Ein belgisches Zweitliga-Aufstiegs-Play-off-Halbfinale zwischen Beerschot und Patro Eisden wurde am Montag vorübergehend unterbrochen, nachdem Heimfans beleidigende Gesänge gegen den gegnerischen Mittelfeldspieler Radja Nainggolan gerichtet hatten. Das Spiel, das Beerschot letztendlich mit 3:2 nach Verlängerung gewann und sich damit für das Finale qualifizierte, wurde vom Schiedsrichter nach anhaltender Belästigung von Nainggolan gestoppt, dessen Mutter 2010 verstarb.
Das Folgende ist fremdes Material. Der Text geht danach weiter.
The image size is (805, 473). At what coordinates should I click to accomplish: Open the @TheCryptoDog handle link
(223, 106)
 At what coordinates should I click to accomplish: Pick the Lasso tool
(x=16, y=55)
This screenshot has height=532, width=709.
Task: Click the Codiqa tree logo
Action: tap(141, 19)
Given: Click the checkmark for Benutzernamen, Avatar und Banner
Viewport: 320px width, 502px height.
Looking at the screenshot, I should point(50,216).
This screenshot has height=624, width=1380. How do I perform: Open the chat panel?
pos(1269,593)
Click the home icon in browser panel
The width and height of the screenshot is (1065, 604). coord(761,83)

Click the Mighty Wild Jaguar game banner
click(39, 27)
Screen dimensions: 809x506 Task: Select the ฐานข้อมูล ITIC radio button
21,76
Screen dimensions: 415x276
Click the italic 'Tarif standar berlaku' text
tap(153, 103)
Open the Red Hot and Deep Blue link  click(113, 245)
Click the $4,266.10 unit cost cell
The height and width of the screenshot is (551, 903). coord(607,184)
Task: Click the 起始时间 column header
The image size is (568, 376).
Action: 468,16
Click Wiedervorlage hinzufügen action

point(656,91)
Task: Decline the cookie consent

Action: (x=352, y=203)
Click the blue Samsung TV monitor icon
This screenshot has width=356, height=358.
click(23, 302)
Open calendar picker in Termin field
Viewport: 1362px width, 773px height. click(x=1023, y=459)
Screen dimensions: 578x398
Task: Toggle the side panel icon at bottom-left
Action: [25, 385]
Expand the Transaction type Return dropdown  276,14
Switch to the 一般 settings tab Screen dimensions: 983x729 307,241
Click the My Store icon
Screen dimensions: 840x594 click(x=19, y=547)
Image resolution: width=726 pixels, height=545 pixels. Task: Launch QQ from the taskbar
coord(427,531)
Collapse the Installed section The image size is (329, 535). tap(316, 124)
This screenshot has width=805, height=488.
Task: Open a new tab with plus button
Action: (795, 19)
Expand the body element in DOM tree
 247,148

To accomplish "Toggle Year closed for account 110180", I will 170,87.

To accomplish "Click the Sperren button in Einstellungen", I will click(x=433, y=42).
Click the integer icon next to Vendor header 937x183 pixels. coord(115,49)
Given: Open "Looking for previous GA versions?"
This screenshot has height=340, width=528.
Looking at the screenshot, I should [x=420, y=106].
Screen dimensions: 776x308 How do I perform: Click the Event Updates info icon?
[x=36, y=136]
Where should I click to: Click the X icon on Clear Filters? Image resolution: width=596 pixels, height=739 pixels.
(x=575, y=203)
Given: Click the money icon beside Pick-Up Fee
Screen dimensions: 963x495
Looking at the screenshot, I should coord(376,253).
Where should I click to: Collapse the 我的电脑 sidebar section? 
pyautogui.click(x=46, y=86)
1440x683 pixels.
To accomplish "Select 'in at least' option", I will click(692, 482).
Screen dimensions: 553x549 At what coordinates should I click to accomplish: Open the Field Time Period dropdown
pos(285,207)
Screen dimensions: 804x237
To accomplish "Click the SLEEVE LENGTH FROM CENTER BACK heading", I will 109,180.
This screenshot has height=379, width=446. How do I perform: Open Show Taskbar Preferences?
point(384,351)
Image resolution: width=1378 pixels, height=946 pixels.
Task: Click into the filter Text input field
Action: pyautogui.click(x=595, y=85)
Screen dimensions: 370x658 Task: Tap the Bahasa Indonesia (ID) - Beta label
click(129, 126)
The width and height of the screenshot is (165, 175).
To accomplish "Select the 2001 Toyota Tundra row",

Der Vorfall ereignete sich, nachdem Nainggolan, ein ehemaliger belgischer Nationalspieler mit 30 Länderspielen für die Roten Teufel, Patro Eisden in der zweiten Halbzeit mit 2:1 in Führung gebracht hatte. Laut Aufnahmen von DAZN Belgique reagierte der 36-jährige Mittelfeldspieler auf die Gesänge von den Rängen, was dazu führte, dass Gegenstände, darunter Becher, auf den Platz geworfen wurden. Der Trainer von Patro Eisden, Stijn Stijnen, verteidigte seinen Spieler und erklärte, der Schiedsrichter habe richtig gehandelt, als er das Spiel unterbrach. „Es hörte nicht auf, der Schiedsrichter hatte Recht, das Spiel zu unterbrechen. Radja blieb sehr ruhig, sogar im Hinspiel, wo er bereits beleidigt worden war. Er hat seine Mutter verloren und enorm unter diesem Verlust gelitten. Jeder weiß, wie sensibel dieses Thema für ihn ist“, sagte Stijnen.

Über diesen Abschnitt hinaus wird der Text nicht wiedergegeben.